Le communiqué encadre la portée du texte avec une précision inhabituelle : le protocole ne constitue ni un contrat pétrolier ni l’attribution d’un titre d’exploration ou d’exploitation, et n’accorde pas à Eni un droit automatique à un futur contrat. Toute étape ultérieure resterait soumise au Code pétrolier de 2019 et à ses procédures d’attribution.

« Le Sénégal dispose d’un bassin sédimentaire à fort potentiel que nous voulons mieux connaître, promouvoir et valoriser », a déclaré El Hadji Abdourahmane Diouf, qui dit vouloir « remettre l’exploration au cœur » de la stratégie pétrolière du pays.

Pourquoi Dakar cherche un explorateur

Le Sénégal est devenu producteur de pétrole le 11 juin 2024, avec le premier baril du champ de Sangomar, exploité par l’australien Woodside aux côtés de Petrosen, pour une production visée d’environ 100 000 barils par jour. Le projet a mobilisé près de 5 milliards de dollars d’investissement. Un an plus tard, le gaz de Grand Tortue Ahmeyim, partagé avec la Mauritanie, entrait à son tour en production.

Mais ces deux projets sont l’héritage de découvertes faites au milieu des années 2010. Depuis, l’exploration s’est essoufflée : plusieurs compagnies ont rendu leurs permis et aucun opérateur de premier plan n’est venu les remplacer. Le domaine minier sénégalais compte des dizaines de blocs offshore libres, dont ceux visés par le protocole.

L’enjeu financier est direct. Le groupe Petrosen portait 660,2 milliards de FCFA de dette fin 2024, contre 32,2 milliards cinq ans plus tôt — soit à elle seule plus du tiers de la dette du secteur parapublic sénégalais, et une dette presque entièrement extérieure. Ces emprunts sont liés à l’exploration, au raffinage et aux projets gaziers. Dans le même temps, les recettes d’hydrocarbures figurent parmi les piliers de la trajectoire budgétaire présentée au Fonds monétaire international, comme nous l’avons détaillé début septembre.

Sans découvertes nouvelles, la production sénégalaise plafonnera puis déclinera au tournant des années 2030. Relancer l’exploration aujourd’hui, c’est préparer la génération de projets qui succédera à Sangomar.

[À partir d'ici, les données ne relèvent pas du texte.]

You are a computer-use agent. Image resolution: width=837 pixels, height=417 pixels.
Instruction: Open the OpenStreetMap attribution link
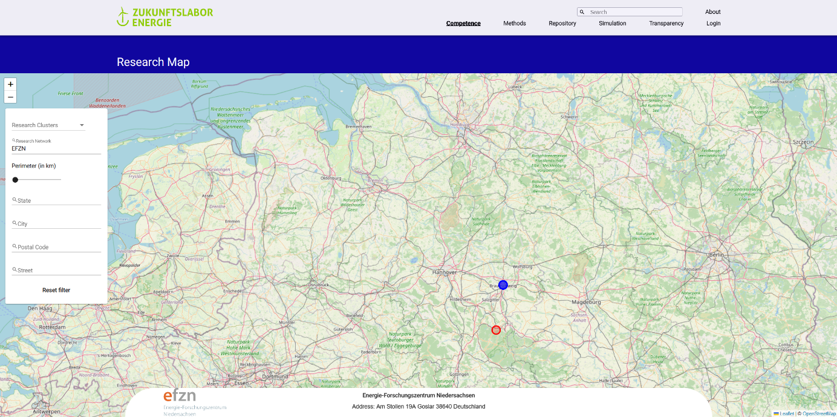819,414

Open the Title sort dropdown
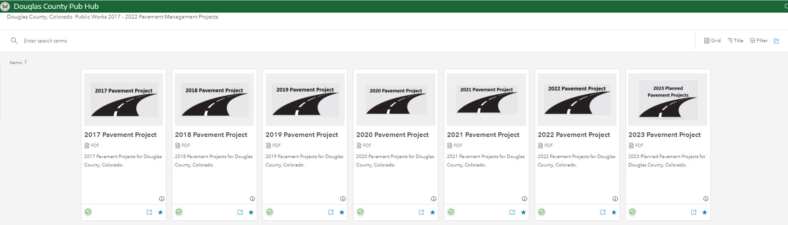point(735,41)
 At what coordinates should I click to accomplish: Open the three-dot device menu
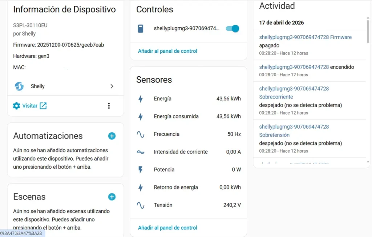click(109, 106)
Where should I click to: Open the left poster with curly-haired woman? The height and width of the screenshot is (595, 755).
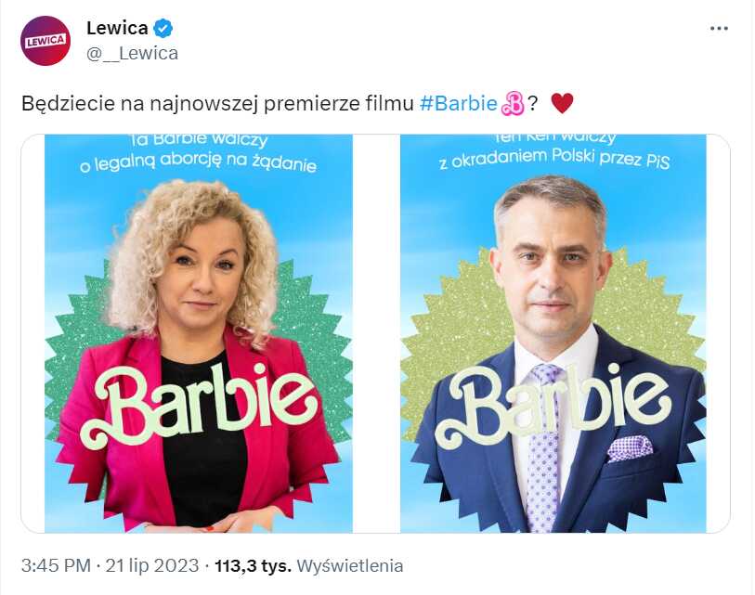(199, 333)
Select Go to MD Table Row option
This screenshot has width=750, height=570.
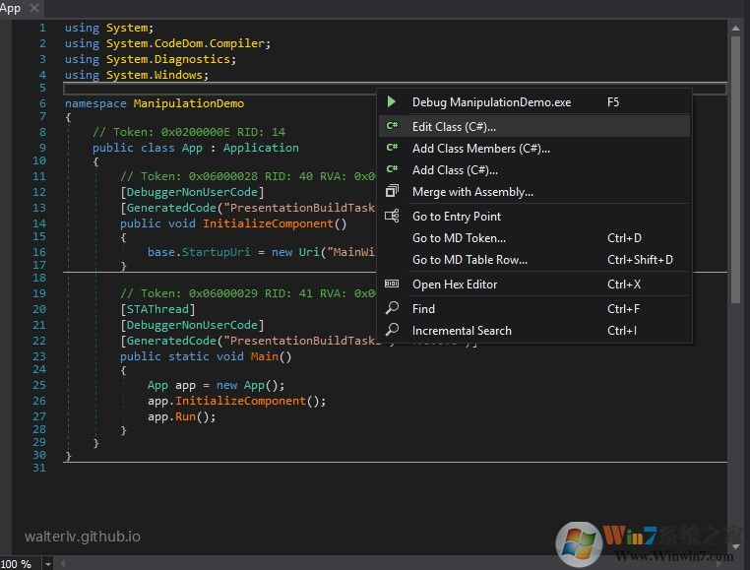tap(469, 260)
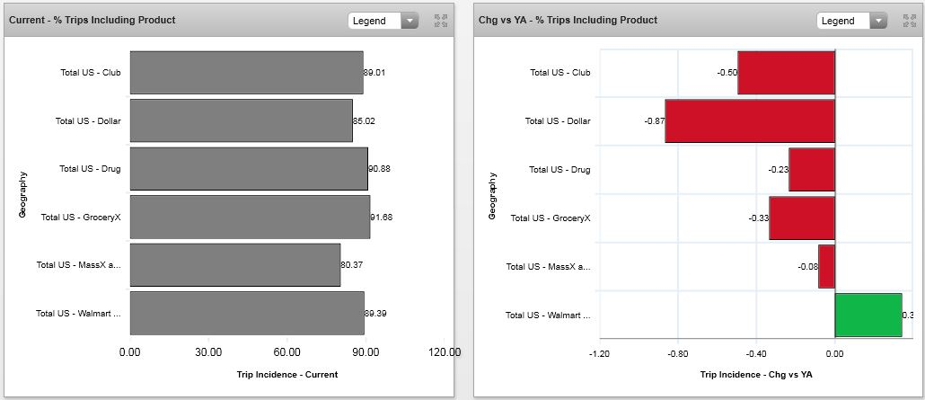Maximize the Current % Trips panel

441,21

Ce que l’accord coûte à chacun : rien

C’est la caractéristique du montage. Eni évalue gratuitement des données que l’État possède déjà ; l’État obtient une expertise qu’il n’aurait pas financée et un signal envoyé au marché. Aucune des deux parties n’engage de capital.

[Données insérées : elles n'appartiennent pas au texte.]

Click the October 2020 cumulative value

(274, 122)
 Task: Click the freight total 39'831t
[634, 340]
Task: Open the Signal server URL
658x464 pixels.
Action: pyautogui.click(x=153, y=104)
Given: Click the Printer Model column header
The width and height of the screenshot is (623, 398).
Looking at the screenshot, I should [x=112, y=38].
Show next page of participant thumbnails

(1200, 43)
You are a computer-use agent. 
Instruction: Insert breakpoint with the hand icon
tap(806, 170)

Eni est l’un des explorateurs les plus actifs du continent, présent notamment en Côte d’Ivoire, en Égypte, au Mozambique et au Congo-Brazzaville. Sa réputation régionale tient à sa capacité à convertir rapidement une découverte en production — le champ ivoirien de Baleine, entré en production très peu de temps après sa découverte, est la référence citée dans toute la sous-région. Le Sénégal était jusqu’ici absent de son portefeuille ouest-africain.

Reste que ce qui ne coûte rien ne lie personne. Un protocole d’études se dénonce sans frais, et rien n’oblige Eni à demander ensuite un contrat de recherche et de partage de production. Le vrai test viendra à la fin de la phase d’évaluation, dont la durée n’a pas été précisée : c’est seulement si Eni sollicite un titre que le sujet deviendra un engagement financier, avec sismique nouvelle et forages à plusieurs dizaines de millions de dollars.

Les conditions que Dakar posera alors seront le second test. Le Code pétrolier de 2019 réserve à Petrosen une participation portée, et le gouvernement de Bassirou Diomaye Faye a fait de la renégociation des contrats pétroliers un thème politique assumé. Le Sénégal avait déjà cherché du côté algérien, avec Sonatrach, un partenariat du même ordre.

À ce stade, le Sénégal n’a rien cédé et Eni n’a rien promis. C’est ce qui fait la valeur de l’accord pour les deux parties — et sa fragilité. Eni n’a de son côté publié aucune communication sur ce protocole : l’information reste, à ce jour, unilatérale.

Source : communiqué du ministère de l’Énergie, du Pétrole et des Mines du Sénégal, 14 septembre 2026.